On Monday, French President Emmanuel Macron released an international agreement on cyber security principles at the Paris Peace Forum. While the pact was signed by 51 countries, 130 global companies, and 90 charitable groups and universities, the five most notorious countries in cyber warfare refused to sign.
— Brad Smith (@BradSmi) November 12, 2018
The Paris Call for Trust and Security in Cyberspace, as the pact has been called, is a coordinated effort to get countries to agree on a set of international rules for cyberspace.
The agreement – already being called the Digital Geneva Convention – proposes the following measures and steps:
- Prevent and recover from malicious cyber activities that threaten or cause significant, indiscriminate or systemic harm to individuals and critical infrastructure;
- Prevent activity that intentionally and substantially damages the general availability or of the public core of the Internet;
- Strengthen our capacity to prevent malign interference by foreign actors aimed at undermining electoral processes through malicious cyber activities;
- Prevent Information and Communication Technology (ICT) enabled theft of intellectual property, including trade secrets or other confidential information, with the intent of providing competitive advantages to companies or sector;
- Develop ways to prevent the proliferation of malicious ICT and practices intended to cause harm;
- Strengthen the security of digital processes, products and services, throughout their lifecycle and supply chain;
- Support efforts to strengthen an advanced cyber hygiene for all actors;
- Take steps to prevent non-State actors, including the private sector, from hacking-back, for their own purposes or those of other non-State actors;
- Promote the widespread acceptance and implementation of international of responsible behavior as well as confidence-building measures in cyberspace.
However, the usual suspects when it comes to cyber warfare – The US, Russia, China, Iran, and North Korea – have not signed the pact, making us wonder if the agreement makes any sense without these countries showing an intent to maintain peace.

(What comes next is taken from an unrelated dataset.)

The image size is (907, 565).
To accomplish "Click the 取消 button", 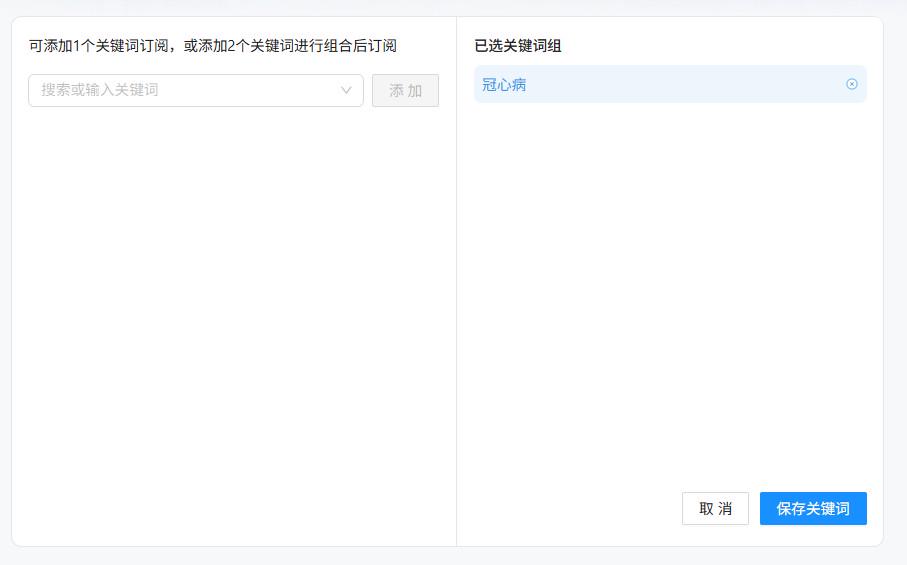I will 715,508.
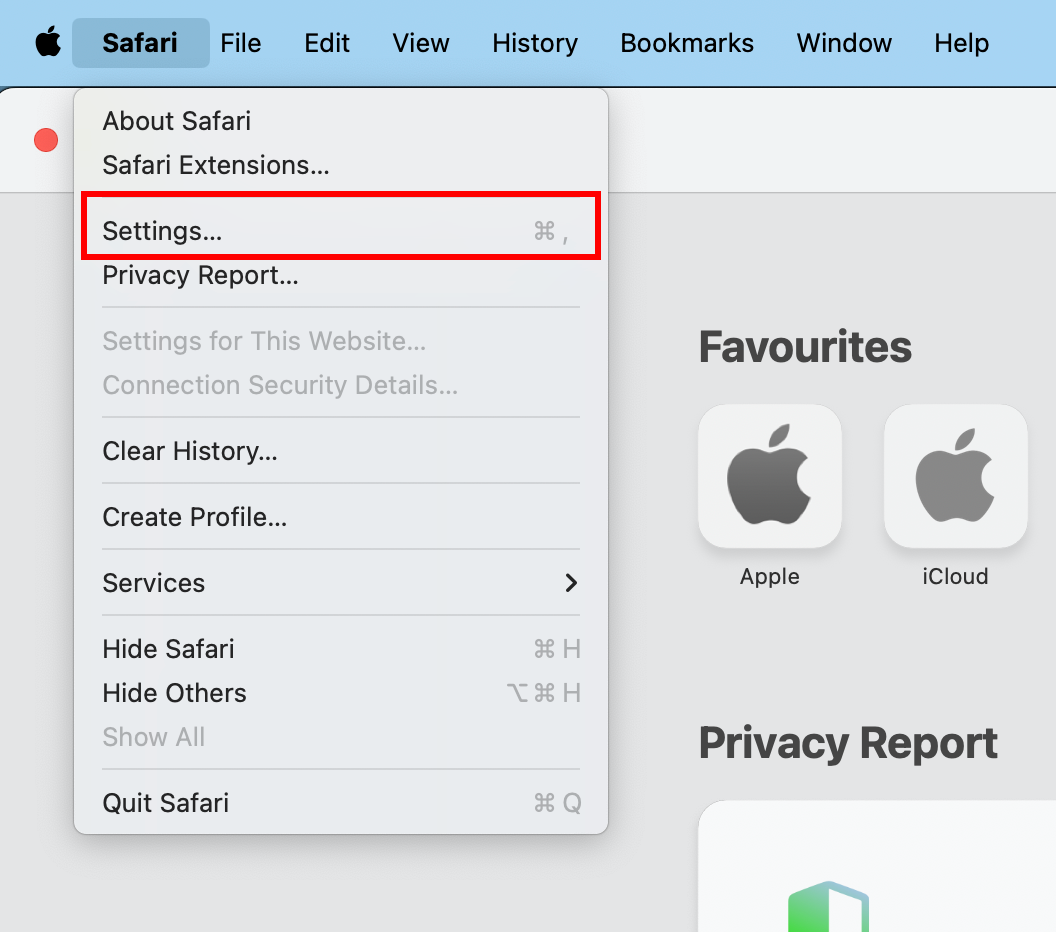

— Lukasz Olejnik (@lukOlejnik) November 12, 2018
To me, it is clearly not a surprise why the aforementioned countries refused to sign the pact, as their strategies in defense and geopolitics have heavily relied on cyber warfare for more than a decade now.
Russia is infamous for interfering with the politics of several nations, using their cyber vulnerabilities to undermine their democratic process, and help the people they like to come to power.

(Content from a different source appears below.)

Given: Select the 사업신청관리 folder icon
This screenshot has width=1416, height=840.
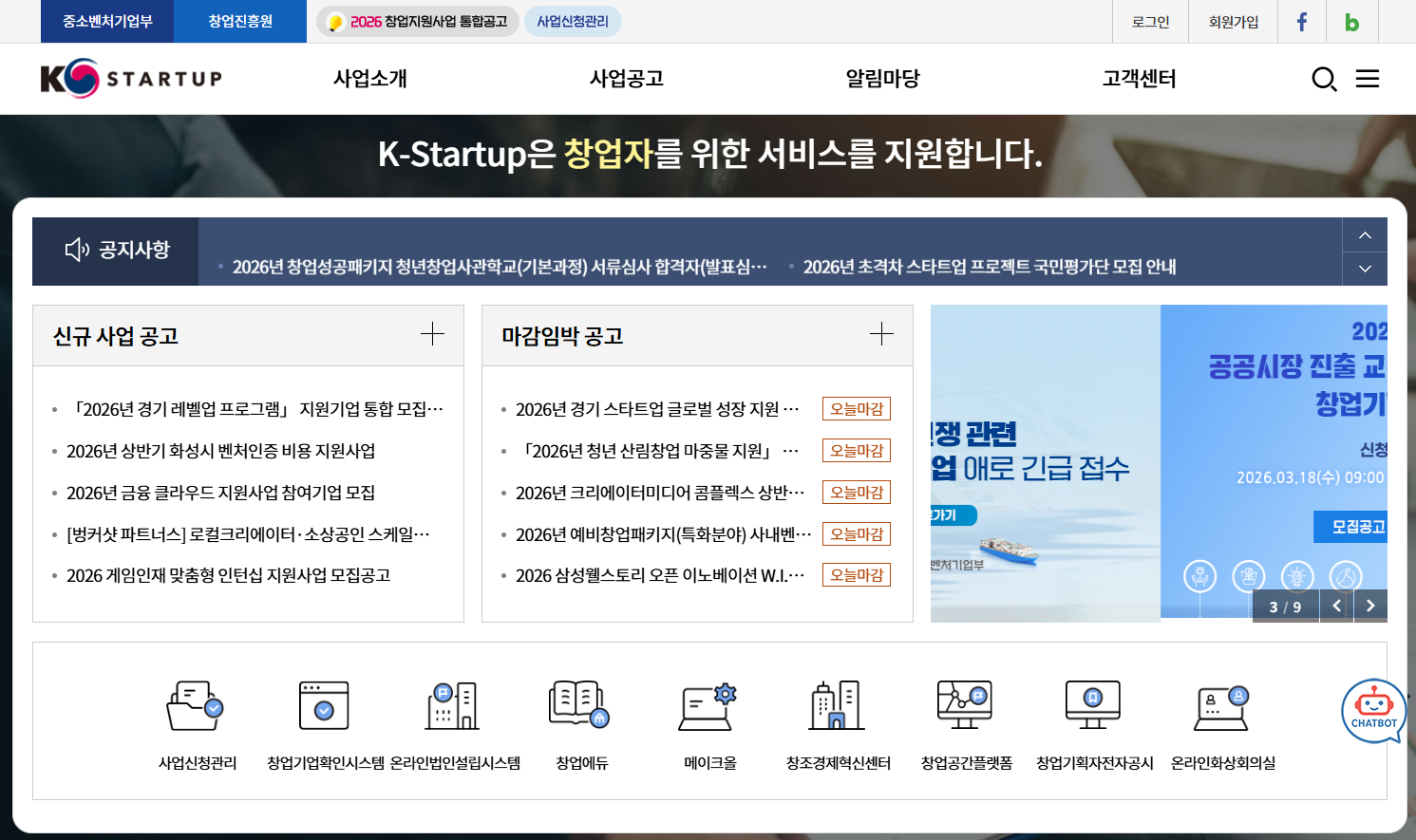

China has an unbeatable track record of stealing any valuable technology blueprint even from some the shadiest of corners of the world.

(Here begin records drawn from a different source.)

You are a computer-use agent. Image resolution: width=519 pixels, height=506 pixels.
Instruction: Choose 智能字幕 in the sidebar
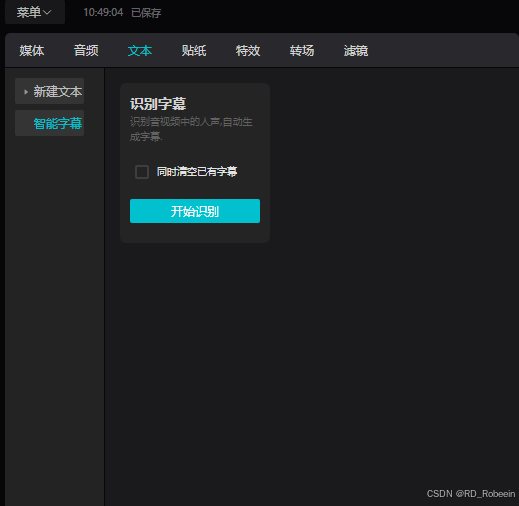click(49, 123)
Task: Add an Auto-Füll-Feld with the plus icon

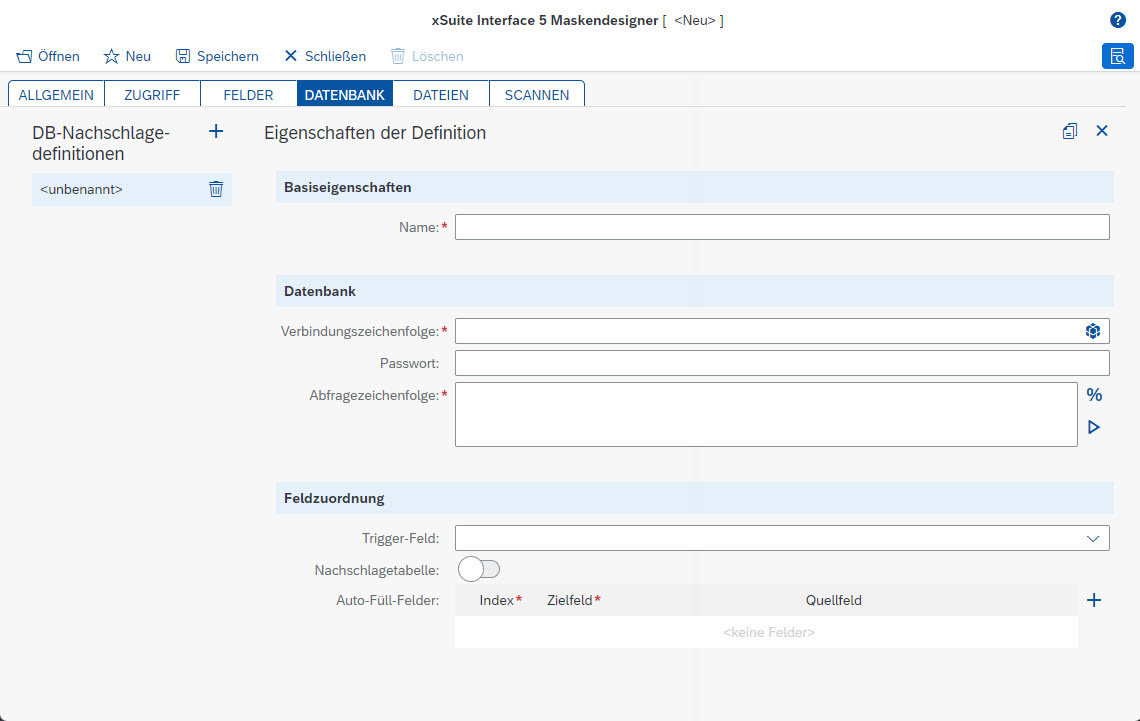Action: coord(1093,600)
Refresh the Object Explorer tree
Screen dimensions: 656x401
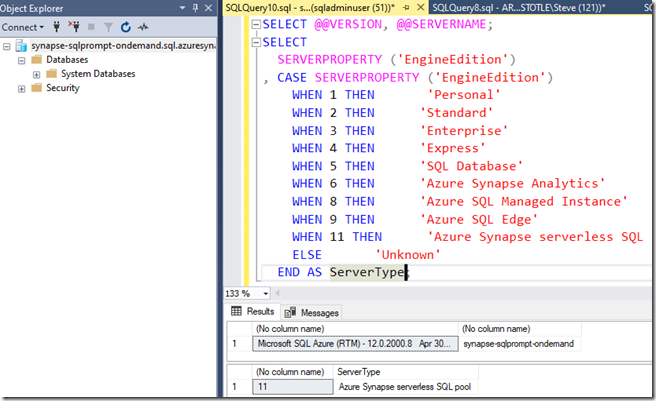125,28
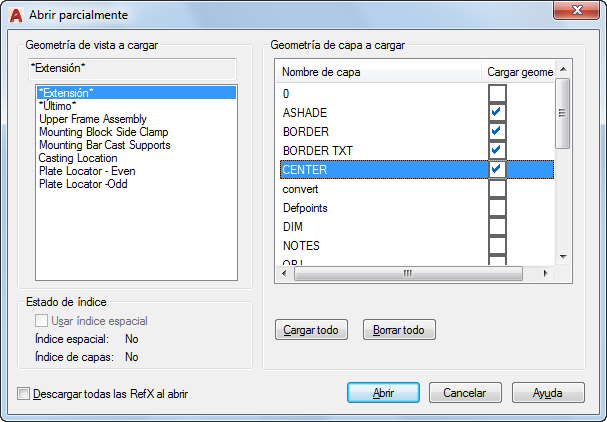This screenshot has height=422, width=607.
Task: Select Plate Locator -Odd view
Action: coord(83,184)
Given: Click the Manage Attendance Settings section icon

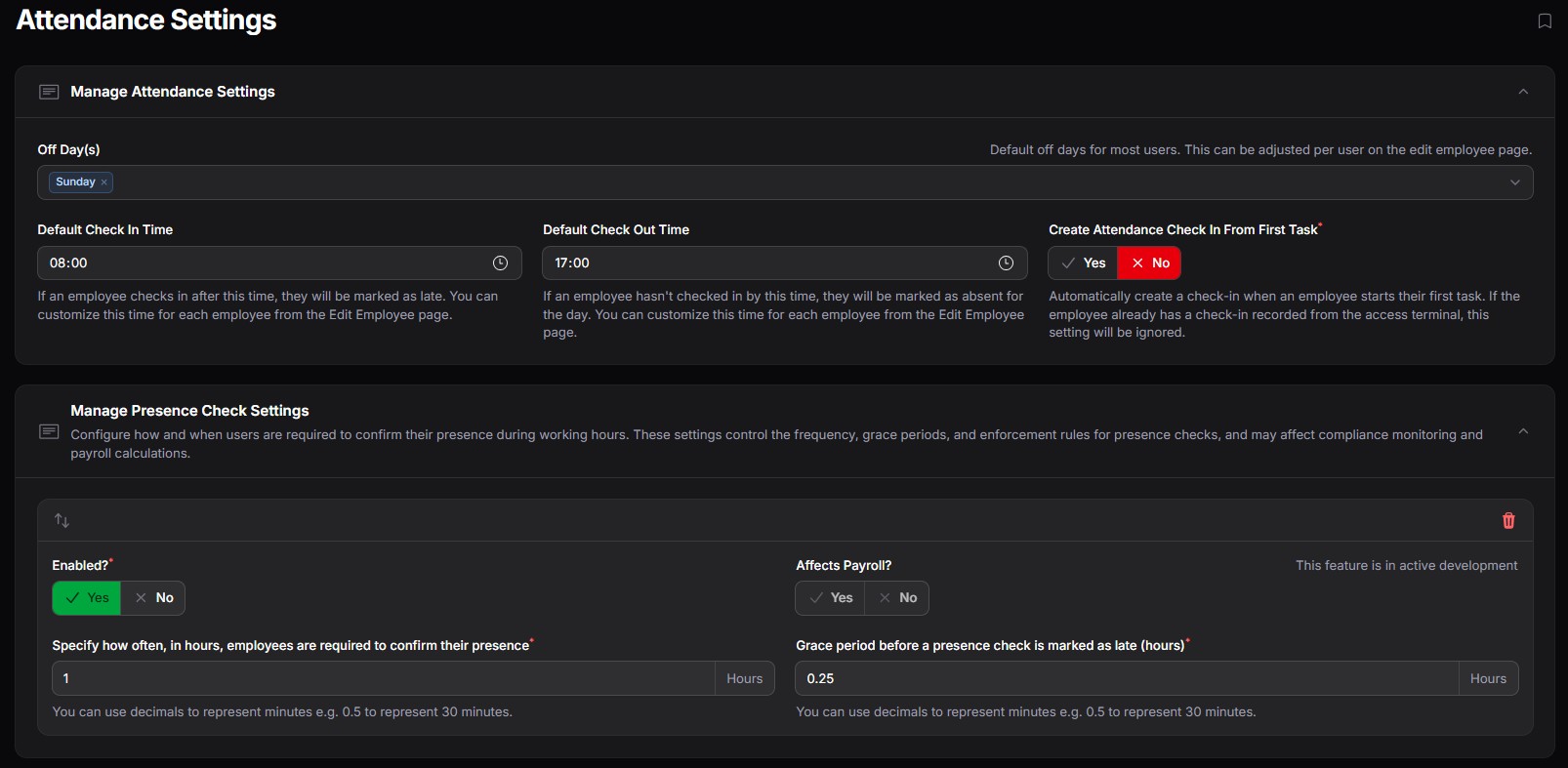Looking at the screenshot, I should [49, 92].
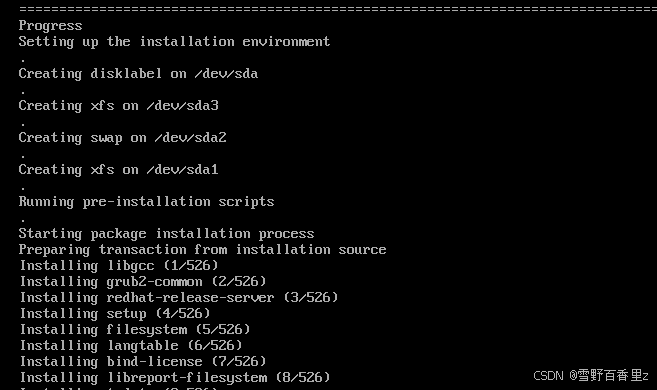Click Installing redhat-release-server (3/526) line
This screenshot has width=657, height=390.
point(179,297)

The Washington Post reported that over the years, China has stolen numerous defense blueprints from the US including those of their F-35 fighter jets, the Black Hawk helicopters, and the Patriot missile system known as PAC-3. And an FBI report in 2013 noted that China had secretly developed an army of 180,000 cyber spies and “warriors” to carry out nearly 90,000 cyber attacks each year against the US defense networks alone.
North Korea too has proven time and again that it makes up in cybercrime what it lacks in diplomacy and democracy. TNW’s Matthew Beedham reported that North Korea hacked computers to mine cryptocurrency as a revenue stream for the country’s government projects.
And David Canellis reported last month that $882 million worth of cryptocurrency was stolen from a total of 14 different attacks on cryptocurrency exchanges since January 2017. Of these ill-gotten gains, the North Korean state-sponsored Lazarus group alone was responsible for stealing $571 million.
And it is no surprise that the US also figures in this group. David E. Sanger of the New York Times noted in his book, The Perfect Weapon, that the Obama administration may have opened the Pandora’s box of cyber warfare when it teamed with Israel to deploy the Stuxnet virus against Iranian nuclear facilities, in 2010. Writing about Olympic Games – the code name for the cyber operation to stop Iran’s synthesis of enriched Uranium – Sanger mentioned in the book:
And if Olympic Games was a sign of where American covert action was headed, were we ready as a nation to open this Pandora’s box? Once opened could it ever be closed again?
The World Economic Forum also reported in 2016 that the US, China, Russia, Israel and the United Kingdom have the most sophisticated cyber warfare capabilities of all countries around the world.
The Paris Call for Trust and Security in Cyberspace neither has any stringent rules for countries to follow, nor penalties for being out of line. It merely represents a declaration of intent among the countries to sign a more robust agreement in the future. But with the hard hitters in cyber warfare refusing even to show any intention of getting on board, does it really merit comparing the pact to the Geneva Convention?